Work to complete: In the Hellboy review, whose art does Duncan Fegredo pore over to capture what makes Hellboy special?
** Extract follows **
What would you do? You’ve already catalysed the mother of all chaos threatening to engulf Britain by refusing to accept one crown; your destiny is dovetailing right in front of you with all that’s been forecast before, and this seems the only way to combat the unholy legion assembled to lay waste to this country. But as Jonathan once pointed out, all of this is divulged by Morgan Le Fey, and she has hardly been renowned either for honesty or altruism.
Duncan Fegredo astounds.
The Rodin of comics has clearly pored over Mignola’s own art to capture all the nuances and sensibilities of what makes Hellboy so special (there’s a sketchbook exchange in the back), then added even more weight to his already hefty hands and forearms. There’s always been something slightly simian about the scarlet giant’s gait: it’s not just the tail but, here, how far his extended upper limbs drop towards the ground, all adding up to an aspect of being ancient.
To have chosen such a British artist for this British tale was a masterstroke, and Fegredo delivers on all fronts from a vicar’s tweed jacket to a policeman’s short-sleeved summer uniform.
His masonry is monumental, whether it’s a high-vaulted country church with sturdy stone columns and space-spanning arches, its pews lined in perfect perspective, or an old county pile complete with corner quoining, some old, leaded windows surrounded by climbing ivy and a Tudor-style, back entrance porch from which so many slightly cracked steps lead down that it suggests another journey altogether. The detail is staggering.
** End of Extract **
** Records follows **
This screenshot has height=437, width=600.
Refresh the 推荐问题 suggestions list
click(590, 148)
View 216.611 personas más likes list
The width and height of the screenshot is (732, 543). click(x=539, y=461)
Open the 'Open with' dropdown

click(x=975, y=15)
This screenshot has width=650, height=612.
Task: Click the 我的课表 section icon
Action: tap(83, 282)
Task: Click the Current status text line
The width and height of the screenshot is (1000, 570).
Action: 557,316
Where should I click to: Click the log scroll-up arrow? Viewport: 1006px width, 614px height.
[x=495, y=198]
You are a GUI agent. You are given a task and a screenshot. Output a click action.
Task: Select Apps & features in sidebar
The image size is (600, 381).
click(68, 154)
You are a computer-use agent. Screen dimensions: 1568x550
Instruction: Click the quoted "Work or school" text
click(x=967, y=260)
** End of Records **
** Records follows **
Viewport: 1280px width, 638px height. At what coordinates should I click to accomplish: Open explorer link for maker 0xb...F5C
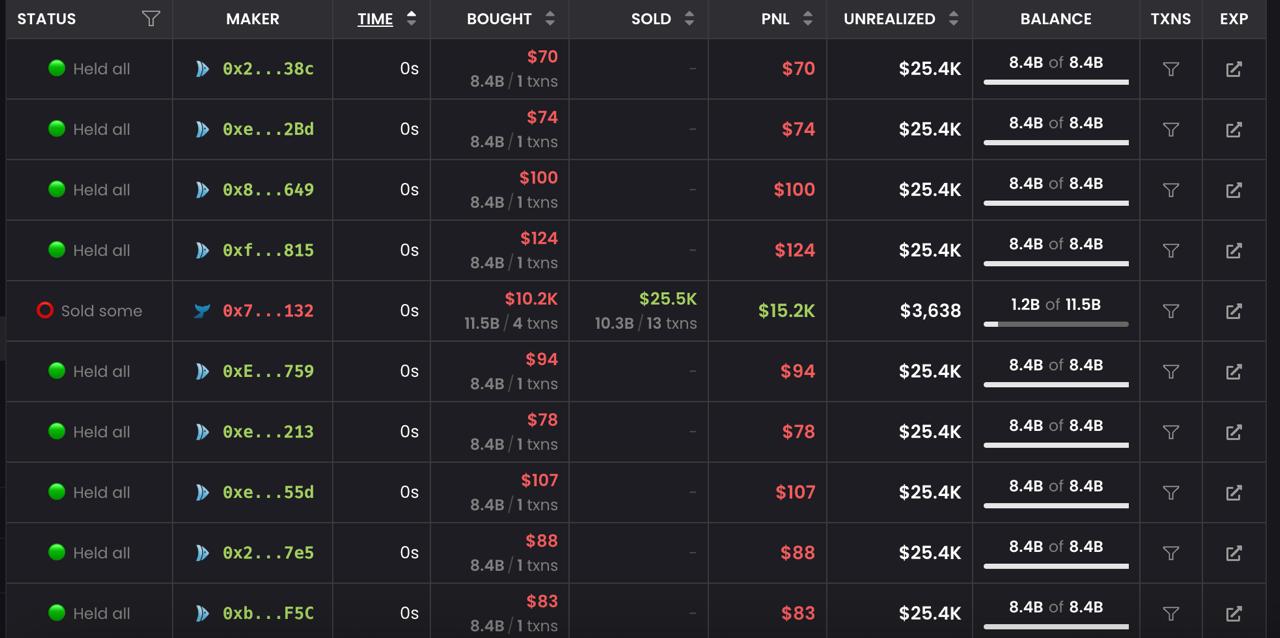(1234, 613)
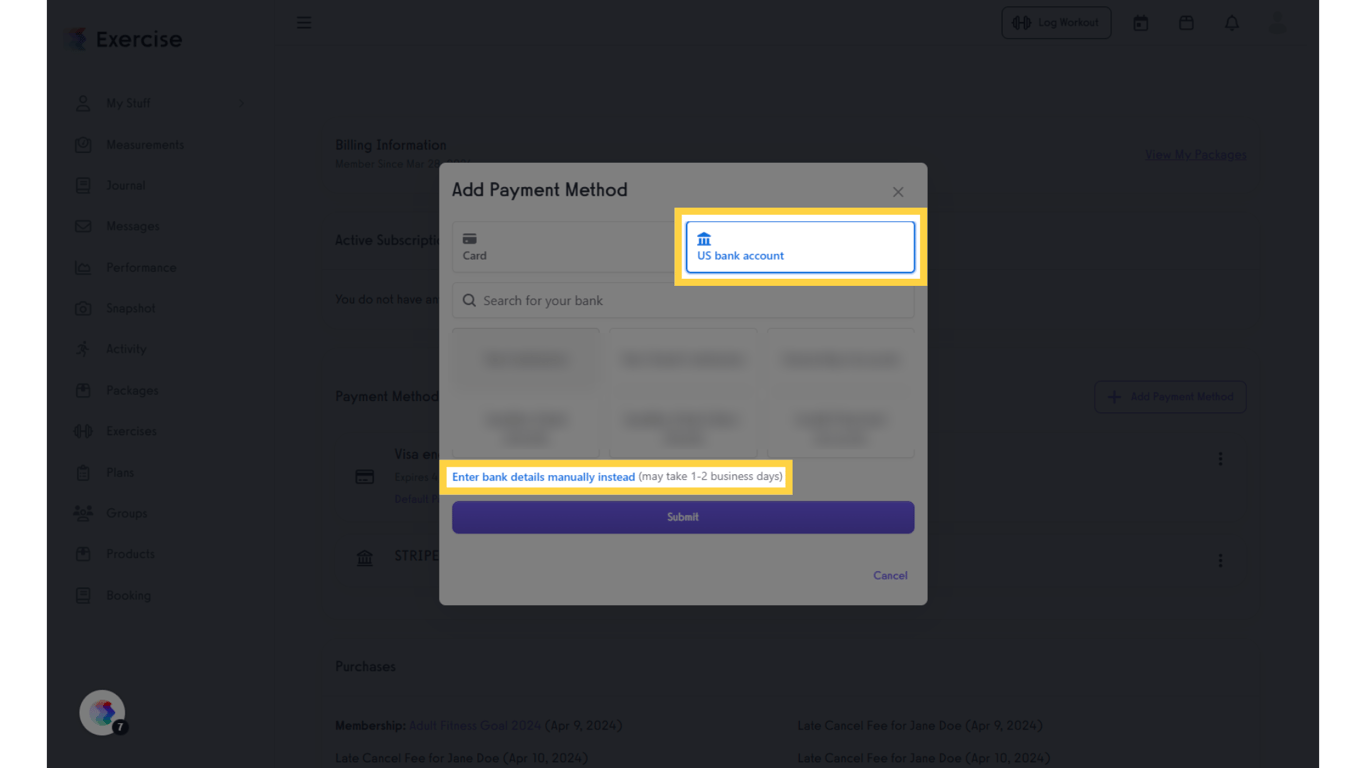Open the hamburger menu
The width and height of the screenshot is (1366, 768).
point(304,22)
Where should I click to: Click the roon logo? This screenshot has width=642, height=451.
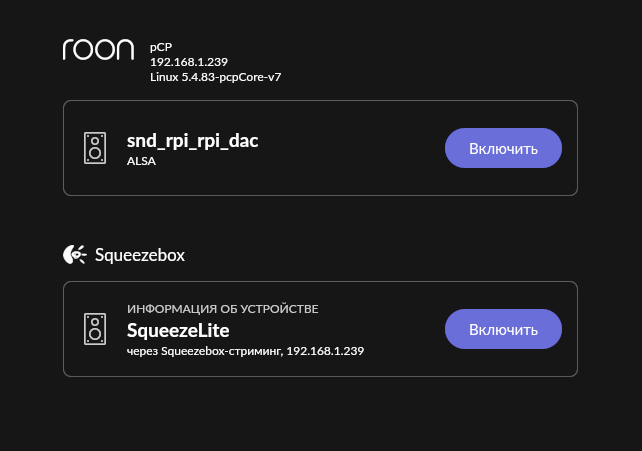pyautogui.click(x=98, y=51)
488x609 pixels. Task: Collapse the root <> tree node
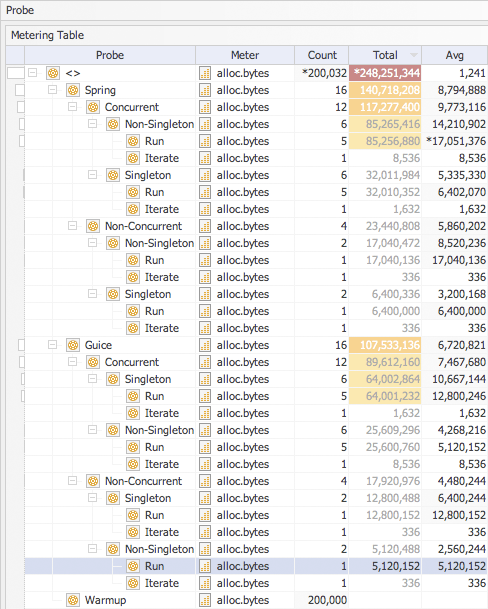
** End of Records **
** Records follows **
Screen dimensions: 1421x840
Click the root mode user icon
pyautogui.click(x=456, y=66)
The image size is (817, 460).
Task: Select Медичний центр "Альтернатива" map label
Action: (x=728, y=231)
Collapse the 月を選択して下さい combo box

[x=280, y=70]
** End of Records **
Result: Mignola's.